= Helios 2 (satellite) =

2000s European military observation satellites

The Helios 2 system, which consisted of the Helios 2A and Helios 2B, was a French-developed military Earth observation satellite program. Financed at 90% by France, the development also involved minor participation from Belgium, Spain, Italy and Greece. Helios 2A was launched on 18 December 2004 by an Ariane 5 rocket from French Guiana.

Helios 2B was launched five years later, on 18 December 2009, carried also by an Ariane 5. The two satellites are identical. They carry a Thales-built high-resolution visible and thermal infrared instrument with 35 cm resolution, and an Airbus-built medium-resolution instrument. The Helios 2 satellite bus is nearly identical to the platform built by EADS Astrium for the Spot 5 civil-commercial optical observation satellite.

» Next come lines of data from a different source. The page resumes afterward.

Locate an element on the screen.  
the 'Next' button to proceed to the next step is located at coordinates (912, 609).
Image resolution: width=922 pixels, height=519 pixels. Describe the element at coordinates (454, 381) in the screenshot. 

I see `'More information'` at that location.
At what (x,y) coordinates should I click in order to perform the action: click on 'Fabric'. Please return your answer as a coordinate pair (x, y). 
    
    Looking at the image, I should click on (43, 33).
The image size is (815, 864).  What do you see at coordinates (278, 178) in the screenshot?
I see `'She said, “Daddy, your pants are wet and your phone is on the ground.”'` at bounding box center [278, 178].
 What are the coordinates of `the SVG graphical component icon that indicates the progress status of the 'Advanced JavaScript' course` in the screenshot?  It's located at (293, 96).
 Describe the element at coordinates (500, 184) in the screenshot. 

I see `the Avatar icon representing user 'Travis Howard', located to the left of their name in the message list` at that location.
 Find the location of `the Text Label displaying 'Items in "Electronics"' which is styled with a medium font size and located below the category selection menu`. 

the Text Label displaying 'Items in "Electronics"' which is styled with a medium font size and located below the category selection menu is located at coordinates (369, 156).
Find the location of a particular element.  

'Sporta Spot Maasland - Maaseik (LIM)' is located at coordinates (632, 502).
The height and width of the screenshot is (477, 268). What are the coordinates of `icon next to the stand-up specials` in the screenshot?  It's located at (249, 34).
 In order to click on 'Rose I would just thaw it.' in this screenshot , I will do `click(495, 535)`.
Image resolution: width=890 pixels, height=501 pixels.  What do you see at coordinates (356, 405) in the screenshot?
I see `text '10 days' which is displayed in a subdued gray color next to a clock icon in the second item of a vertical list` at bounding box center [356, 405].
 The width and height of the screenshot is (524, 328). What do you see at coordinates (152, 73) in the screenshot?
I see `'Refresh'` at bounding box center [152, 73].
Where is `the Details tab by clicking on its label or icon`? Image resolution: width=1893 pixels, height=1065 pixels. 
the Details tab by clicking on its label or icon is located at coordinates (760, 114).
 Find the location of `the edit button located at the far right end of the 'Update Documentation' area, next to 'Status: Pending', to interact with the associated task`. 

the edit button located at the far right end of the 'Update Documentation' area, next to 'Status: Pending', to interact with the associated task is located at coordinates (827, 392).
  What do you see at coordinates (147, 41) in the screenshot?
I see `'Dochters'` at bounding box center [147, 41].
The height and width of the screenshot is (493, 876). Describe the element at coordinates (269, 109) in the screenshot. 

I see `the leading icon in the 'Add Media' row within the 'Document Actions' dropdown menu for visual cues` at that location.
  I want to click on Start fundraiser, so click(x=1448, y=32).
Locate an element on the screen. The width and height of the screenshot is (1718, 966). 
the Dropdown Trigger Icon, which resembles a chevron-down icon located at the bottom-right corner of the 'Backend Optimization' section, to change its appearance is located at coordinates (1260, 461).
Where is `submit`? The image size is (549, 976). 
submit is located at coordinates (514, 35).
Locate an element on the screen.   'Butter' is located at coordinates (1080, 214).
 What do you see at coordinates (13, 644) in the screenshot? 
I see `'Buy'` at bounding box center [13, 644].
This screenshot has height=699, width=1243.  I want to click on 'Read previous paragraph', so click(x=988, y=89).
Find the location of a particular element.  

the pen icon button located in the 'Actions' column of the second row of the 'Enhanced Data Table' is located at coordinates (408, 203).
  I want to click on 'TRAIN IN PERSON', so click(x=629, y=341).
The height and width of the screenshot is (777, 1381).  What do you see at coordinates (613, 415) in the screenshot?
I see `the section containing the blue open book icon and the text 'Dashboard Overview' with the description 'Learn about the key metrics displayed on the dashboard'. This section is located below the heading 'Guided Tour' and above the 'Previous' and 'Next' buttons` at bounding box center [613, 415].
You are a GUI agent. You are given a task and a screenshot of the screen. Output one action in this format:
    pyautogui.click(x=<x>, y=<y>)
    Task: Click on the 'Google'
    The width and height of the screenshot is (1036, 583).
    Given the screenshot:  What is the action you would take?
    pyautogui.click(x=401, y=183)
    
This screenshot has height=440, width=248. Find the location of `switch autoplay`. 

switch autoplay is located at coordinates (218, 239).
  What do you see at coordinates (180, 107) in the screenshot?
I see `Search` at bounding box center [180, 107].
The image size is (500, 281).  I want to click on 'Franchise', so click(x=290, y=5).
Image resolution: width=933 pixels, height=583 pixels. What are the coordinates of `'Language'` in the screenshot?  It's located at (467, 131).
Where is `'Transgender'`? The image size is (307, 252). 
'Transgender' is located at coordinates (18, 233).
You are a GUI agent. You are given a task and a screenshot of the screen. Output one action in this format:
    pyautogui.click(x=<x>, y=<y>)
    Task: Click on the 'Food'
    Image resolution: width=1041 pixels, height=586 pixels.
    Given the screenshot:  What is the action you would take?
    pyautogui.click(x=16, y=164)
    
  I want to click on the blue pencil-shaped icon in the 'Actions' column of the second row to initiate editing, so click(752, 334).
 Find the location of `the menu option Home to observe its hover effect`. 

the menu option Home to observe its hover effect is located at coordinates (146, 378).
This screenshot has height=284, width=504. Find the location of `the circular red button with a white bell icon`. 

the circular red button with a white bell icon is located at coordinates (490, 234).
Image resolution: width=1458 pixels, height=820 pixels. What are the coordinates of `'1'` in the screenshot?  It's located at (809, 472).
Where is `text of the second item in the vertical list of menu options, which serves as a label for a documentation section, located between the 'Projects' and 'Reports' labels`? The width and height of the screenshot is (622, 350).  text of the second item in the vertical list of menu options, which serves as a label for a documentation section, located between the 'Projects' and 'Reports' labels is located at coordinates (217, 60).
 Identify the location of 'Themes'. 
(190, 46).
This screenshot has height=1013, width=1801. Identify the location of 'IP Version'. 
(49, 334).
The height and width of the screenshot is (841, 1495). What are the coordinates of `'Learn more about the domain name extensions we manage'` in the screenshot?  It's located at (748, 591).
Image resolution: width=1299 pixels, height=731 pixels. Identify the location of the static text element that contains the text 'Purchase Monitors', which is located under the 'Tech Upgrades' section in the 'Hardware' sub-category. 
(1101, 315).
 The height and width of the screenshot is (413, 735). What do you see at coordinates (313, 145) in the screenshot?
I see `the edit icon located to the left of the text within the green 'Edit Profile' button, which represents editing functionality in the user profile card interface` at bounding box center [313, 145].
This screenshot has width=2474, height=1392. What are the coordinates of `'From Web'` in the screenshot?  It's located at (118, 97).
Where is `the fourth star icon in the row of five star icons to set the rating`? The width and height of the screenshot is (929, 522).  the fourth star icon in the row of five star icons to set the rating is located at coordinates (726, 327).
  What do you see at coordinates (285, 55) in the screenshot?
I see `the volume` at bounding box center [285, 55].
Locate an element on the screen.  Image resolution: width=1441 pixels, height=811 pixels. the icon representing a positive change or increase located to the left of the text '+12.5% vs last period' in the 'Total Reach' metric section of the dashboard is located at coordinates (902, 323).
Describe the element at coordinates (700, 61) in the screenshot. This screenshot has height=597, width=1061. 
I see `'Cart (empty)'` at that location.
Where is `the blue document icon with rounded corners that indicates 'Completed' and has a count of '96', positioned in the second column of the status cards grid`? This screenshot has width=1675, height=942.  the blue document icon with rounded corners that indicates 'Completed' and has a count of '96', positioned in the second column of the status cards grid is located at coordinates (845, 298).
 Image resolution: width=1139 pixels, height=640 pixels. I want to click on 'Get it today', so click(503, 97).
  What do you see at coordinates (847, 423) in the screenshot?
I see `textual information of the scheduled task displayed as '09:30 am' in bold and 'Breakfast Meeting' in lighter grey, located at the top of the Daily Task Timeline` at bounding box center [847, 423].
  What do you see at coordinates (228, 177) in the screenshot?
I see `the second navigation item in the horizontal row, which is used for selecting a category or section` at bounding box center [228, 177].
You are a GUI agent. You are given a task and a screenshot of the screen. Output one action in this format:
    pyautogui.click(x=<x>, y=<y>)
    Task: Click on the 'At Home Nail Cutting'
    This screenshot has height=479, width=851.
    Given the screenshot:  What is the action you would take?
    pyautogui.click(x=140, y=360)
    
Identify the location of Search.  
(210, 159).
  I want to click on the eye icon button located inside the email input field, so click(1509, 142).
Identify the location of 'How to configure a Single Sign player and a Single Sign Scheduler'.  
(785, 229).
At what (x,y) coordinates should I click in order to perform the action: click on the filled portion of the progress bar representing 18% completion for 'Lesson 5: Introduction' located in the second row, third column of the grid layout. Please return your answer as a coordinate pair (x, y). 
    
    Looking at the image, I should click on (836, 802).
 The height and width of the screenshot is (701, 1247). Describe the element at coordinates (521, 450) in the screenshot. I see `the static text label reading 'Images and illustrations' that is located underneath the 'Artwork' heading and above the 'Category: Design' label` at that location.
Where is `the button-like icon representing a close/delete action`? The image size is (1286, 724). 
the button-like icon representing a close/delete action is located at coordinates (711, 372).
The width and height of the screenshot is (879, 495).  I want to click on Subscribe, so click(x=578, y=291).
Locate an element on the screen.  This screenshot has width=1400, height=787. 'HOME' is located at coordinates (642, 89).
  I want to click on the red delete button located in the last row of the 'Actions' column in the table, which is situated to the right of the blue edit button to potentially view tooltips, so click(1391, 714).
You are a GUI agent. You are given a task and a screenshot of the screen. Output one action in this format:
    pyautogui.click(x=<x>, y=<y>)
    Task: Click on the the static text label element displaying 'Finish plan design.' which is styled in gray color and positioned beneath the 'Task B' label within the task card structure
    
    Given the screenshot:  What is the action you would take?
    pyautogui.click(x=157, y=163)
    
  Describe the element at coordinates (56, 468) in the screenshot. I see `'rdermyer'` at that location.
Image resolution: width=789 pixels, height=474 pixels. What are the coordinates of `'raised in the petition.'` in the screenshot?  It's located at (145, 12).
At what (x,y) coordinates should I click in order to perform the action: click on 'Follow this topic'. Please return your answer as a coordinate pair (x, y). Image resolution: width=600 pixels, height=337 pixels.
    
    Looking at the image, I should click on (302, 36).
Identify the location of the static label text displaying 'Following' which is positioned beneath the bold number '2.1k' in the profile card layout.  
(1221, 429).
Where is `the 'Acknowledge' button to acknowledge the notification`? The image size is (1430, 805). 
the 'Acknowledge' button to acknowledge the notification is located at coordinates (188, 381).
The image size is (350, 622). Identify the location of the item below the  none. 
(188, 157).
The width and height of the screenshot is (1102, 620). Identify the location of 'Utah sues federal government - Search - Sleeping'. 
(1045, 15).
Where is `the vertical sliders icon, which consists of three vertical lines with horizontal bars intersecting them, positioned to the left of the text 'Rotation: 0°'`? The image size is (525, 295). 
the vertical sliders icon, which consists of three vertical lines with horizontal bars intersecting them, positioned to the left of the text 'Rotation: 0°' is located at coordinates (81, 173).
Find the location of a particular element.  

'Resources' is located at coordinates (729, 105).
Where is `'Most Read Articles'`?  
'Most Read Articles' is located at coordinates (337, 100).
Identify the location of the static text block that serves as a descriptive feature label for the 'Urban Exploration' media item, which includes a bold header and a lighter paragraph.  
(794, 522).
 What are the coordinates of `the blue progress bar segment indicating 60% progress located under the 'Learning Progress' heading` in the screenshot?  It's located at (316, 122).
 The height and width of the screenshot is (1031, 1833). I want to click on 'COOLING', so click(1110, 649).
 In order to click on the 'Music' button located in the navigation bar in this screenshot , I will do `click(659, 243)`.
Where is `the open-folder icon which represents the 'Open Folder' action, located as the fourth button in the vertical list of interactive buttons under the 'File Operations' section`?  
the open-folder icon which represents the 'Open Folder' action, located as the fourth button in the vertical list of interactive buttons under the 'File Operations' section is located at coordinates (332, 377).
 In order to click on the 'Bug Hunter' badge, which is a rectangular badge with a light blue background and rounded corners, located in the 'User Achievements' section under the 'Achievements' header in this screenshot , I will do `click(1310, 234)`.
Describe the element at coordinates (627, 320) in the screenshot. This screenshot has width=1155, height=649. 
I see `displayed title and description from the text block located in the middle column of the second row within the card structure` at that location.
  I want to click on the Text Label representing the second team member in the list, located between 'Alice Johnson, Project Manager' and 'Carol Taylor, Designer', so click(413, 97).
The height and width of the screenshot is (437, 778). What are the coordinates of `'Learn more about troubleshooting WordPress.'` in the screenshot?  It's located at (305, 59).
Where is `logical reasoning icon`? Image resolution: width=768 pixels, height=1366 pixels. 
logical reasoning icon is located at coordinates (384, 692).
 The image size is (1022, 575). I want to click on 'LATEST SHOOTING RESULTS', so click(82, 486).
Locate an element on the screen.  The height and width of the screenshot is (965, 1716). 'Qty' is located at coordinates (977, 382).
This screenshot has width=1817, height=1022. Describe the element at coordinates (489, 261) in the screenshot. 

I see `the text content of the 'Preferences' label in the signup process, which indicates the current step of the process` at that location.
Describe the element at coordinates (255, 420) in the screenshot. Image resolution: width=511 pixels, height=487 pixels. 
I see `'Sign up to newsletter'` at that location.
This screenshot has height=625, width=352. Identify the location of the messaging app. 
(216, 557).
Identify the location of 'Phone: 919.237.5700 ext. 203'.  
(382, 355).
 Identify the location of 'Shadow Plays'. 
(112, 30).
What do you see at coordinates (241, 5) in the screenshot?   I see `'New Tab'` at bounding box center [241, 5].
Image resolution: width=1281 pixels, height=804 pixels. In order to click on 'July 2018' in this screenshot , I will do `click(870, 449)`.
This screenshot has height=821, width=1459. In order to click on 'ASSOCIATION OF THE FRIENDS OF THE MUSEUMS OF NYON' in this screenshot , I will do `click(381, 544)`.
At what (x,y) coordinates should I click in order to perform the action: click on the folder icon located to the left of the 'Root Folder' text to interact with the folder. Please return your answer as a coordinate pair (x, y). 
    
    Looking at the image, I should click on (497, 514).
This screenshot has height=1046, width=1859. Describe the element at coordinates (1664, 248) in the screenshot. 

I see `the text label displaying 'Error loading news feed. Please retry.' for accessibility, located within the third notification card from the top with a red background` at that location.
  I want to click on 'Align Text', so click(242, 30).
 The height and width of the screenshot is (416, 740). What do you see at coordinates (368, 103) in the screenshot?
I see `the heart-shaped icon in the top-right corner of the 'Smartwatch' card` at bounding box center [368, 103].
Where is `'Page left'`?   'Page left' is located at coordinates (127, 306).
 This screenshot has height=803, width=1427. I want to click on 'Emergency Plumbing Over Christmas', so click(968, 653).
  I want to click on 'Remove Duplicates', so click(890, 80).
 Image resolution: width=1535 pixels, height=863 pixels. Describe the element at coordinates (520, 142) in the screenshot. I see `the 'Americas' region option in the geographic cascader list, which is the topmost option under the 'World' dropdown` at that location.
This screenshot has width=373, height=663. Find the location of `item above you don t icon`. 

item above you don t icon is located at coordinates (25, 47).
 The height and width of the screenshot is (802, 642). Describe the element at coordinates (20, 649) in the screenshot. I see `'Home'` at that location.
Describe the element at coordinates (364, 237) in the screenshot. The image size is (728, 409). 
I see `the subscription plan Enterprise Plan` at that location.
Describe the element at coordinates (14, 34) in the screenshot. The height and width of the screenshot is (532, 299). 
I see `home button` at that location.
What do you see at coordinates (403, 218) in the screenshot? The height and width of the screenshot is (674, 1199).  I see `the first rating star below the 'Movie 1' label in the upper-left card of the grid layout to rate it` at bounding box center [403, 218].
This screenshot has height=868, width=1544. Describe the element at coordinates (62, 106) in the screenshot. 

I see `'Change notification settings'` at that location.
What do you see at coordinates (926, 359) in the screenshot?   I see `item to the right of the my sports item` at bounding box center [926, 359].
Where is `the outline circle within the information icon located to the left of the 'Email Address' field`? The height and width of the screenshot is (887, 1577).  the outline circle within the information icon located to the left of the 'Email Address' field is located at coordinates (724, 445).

The Helios 2 was replaced by the Composante Spatiale Optique (CSO), a French program of three military observation satellites. As according to Space track data Helios 2A and 2B orbit lowering took place in April 2022, with Helios 2B re-entering on 14th Dec 2023. The first satellite (CSO-1) was launched on 15 December 2018, the second (CSO-2) on 29 December 2020, with the final launch (CSO-3) being scheduled for 2024.